The Deputy Speaker of the House of Representatives, Hon. Benjamin Kalu, has urged the Joint Admissions and Matriculation Board (JAMB) to commission an independent and transparent audit of its entire examination infrastructure after the conclusion of the rescheduled 2025 Unified Tertiary Matriculation Examination (UTME).
Kalu said the audit should involve external professionals, system engineers, and academic measurement experts to scrutinise every aspect of the CBT engine, question delivery, answer validation, and result collation processes.
Following the mass failure of the 2025 UTME, JAMB rescheduled the placement examination for over 300,000 candidates affected by technical glitches during the initial exercise in South-East and Lagos States.
Speaking at a press conference in Abuja on Sunday, Kalu insisted that JAMB should immediately review all available technical and independent reports including those from third-party educational technology companies that have gathered candidate-level data to fully understand the scope and implications of the crisis.

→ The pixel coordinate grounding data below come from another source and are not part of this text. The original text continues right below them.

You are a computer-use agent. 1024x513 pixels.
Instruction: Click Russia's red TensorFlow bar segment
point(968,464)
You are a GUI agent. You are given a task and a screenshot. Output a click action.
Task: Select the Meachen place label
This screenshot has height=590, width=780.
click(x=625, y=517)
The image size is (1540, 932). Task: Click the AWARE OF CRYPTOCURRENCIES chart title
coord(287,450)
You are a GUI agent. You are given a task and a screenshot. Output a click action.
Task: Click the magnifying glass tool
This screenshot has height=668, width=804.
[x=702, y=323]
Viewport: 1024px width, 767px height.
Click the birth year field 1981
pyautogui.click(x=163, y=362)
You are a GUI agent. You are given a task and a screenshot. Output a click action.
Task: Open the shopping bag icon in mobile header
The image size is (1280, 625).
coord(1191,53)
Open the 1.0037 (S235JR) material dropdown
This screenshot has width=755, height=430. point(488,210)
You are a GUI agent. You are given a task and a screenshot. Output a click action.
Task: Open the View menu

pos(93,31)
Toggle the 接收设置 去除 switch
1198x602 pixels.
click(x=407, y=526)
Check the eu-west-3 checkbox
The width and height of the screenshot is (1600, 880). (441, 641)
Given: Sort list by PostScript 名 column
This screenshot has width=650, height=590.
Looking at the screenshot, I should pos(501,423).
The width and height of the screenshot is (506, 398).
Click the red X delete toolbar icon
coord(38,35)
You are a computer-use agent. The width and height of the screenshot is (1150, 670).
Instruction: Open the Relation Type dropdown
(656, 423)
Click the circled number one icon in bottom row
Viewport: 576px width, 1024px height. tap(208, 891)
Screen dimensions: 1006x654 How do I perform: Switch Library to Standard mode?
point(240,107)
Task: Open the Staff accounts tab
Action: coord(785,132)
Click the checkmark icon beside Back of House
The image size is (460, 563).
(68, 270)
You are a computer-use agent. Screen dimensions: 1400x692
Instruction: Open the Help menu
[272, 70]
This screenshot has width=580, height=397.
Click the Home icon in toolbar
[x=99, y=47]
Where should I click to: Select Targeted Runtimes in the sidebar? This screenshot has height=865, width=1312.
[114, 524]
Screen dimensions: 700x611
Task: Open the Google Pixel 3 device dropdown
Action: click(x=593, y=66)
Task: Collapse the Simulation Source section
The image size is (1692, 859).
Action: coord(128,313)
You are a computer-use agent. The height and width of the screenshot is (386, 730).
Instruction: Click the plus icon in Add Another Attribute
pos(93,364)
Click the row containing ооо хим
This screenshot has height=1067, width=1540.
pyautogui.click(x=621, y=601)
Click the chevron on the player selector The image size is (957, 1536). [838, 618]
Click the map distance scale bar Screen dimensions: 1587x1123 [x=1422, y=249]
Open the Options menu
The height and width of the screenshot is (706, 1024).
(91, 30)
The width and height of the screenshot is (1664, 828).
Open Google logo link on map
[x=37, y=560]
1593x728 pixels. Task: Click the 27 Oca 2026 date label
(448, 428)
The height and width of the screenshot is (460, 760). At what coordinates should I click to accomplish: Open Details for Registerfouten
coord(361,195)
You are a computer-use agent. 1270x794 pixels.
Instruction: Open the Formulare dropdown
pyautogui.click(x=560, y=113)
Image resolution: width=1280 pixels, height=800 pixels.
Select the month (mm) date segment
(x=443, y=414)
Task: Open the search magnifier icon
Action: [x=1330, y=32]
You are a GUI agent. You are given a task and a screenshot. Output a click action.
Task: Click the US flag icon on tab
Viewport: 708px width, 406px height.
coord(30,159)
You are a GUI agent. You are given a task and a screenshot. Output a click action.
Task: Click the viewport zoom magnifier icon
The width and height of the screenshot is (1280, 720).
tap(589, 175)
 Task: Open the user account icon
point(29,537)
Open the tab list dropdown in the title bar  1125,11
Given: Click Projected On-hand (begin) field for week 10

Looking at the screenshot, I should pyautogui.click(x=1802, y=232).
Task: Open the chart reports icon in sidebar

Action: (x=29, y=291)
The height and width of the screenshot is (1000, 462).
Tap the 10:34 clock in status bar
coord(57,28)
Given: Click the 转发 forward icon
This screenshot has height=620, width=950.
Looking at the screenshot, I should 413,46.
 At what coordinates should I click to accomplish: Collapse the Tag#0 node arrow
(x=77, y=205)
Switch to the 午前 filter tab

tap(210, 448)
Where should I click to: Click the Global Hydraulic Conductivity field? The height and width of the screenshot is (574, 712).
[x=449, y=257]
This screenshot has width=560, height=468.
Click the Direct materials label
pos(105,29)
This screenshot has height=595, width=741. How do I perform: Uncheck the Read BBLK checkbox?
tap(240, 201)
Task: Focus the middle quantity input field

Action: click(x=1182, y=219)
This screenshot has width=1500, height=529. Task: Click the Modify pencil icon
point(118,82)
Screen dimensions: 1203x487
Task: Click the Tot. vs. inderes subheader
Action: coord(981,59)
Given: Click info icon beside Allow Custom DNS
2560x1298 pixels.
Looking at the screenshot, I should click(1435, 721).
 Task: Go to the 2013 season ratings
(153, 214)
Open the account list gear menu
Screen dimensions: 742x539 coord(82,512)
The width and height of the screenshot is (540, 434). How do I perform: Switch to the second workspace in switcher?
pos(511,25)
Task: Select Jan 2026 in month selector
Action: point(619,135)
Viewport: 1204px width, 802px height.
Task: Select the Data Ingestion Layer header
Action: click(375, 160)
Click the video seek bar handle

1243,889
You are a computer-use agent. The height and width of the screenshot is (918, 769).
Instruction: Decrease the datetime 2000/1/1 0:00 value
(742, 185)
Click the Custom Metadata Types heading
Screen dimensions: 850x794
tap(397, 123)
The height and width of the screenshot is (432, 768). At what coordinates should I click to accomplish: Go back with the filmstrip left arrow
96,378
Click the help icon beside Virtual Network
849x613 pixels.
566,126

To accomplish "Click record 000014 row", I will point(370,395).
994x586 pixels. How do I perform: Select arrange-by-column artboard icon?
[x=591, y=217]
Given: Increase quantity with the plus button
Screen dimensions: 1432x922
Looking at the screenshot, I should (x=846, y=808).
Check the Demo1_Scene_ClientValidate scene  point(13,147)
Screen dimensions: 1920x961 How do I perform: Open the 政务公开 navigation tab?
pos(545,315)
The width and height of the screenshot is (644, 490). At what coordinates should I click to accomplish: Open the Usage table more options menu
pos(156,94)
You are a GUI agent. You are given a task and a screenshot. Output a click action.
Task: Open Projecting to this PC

According to the deputy speaker, it was only by triangulating internal findings with external audits that will ensure no affected candidate is left behind.
He said it was imperative that candidates from the South-East and Lagos who had already borne the brunt of the failures were not further disadvantaged.
Kalu said JAMB must provide a clear, accessible mechanism for remark and appeal, especially for those dissatisfied with the hurried resit or who experienced technical difficulties during the second sitting and insisted that coordination with other examination bodies must continue to ensure that no candidate’s academic progression is impeded by scheduling conflicts.
The deputy speaker also said JAMB should proactively publish anonymised, candidate-level result data for independent verification and open its systems to Freedom of Information (FOI) requests as a gesture of transparency and accountability.
He further said henceforth, JAMB must implement stronger deployment validation protocols and real-time monitoring mechanisms to prevent recurrence, stressing that every system update must be thoroughly tested and confirmed across all server clusters before deployment during high-stakes examinations.
“I address you today at a moment of both deep concern and urgent responsibility. The events surrounding the 2025 Unified Tertiary Matriculation Examination (UTME) have shaken public confidence in one of our nation’s most critical gateways to opportunity. The mass outcry that followed the release of this year’s results, and the subsequent technical review, demands not only transparency but decisive action to restore faith in our educational system.
“First of all, let me begin by commending the candor, touching humility, and accountability demonstrated by the Registrar of JAMB, Professor Ishaq Oloyede, and his team in admitting to the technical errors that affected nearly 380,000 candidates across the South-East Geopolitical Zone and Lagos. The swift apology and the decision to offer retake opportunities for all affected candidates reflect a commitment to fairness and justice.
“However, we must recognise that these measures, while necessary, do not erase the trauma, disruption, and uncertainty experienced by our young people and their families. Nigeria unfortunately lost a UTME candidate to suicide, consequentially triggered by the ensuing results of this technical glitch. Our heart goes out to the loved ones of this brave young one.
“The technical review results available to me have revealed that a critical system patch essential for the new shuffling and validation protocols was not deployed to the server clusters servicing 157 centres in the South-East and Lagos.
“…As a result, approximately 92 centres in the South-East and 65 centres in Lagos, totalling 157 centres, operated using outdated server logic that could not appropriately handle the new answer submission and marking
structure. This affected an estimated 379,997 candidates, whose results were severely impacted due to system mismatches during answer validation.
“To verify the scale and accuracy of this issue, JAMB collaborated with the Educare Technical Team, which had gathered response data directly from over 18,000 candidates. After deduplication and filtering, about 15,000 authentic records were analysed. Of these, more than 14,000 originated from the regions serviced by the unpatched LAG servers, confirming the technical review’s findings.
“…To the affected candidates: your frustration is valid, and your voices have been heard. The integrity of our national examinations must never be compromised by technical lapses or human error.
“As Deputy Speaker, I assure you that the National Assembly stands ready to provide oversight and ensure that these reforms are not only promised but delivered. Let us turn this painful episode into a catalyst for lasting improvement.
“Our young people deserve a system that is not only fair, but resilient, transparent, and worthy of their trust. I end with this word of note to JAMB: ‘Strive even when you stumble; transparency and honesty builds trust, and trust propels us forward’,” Kalu added.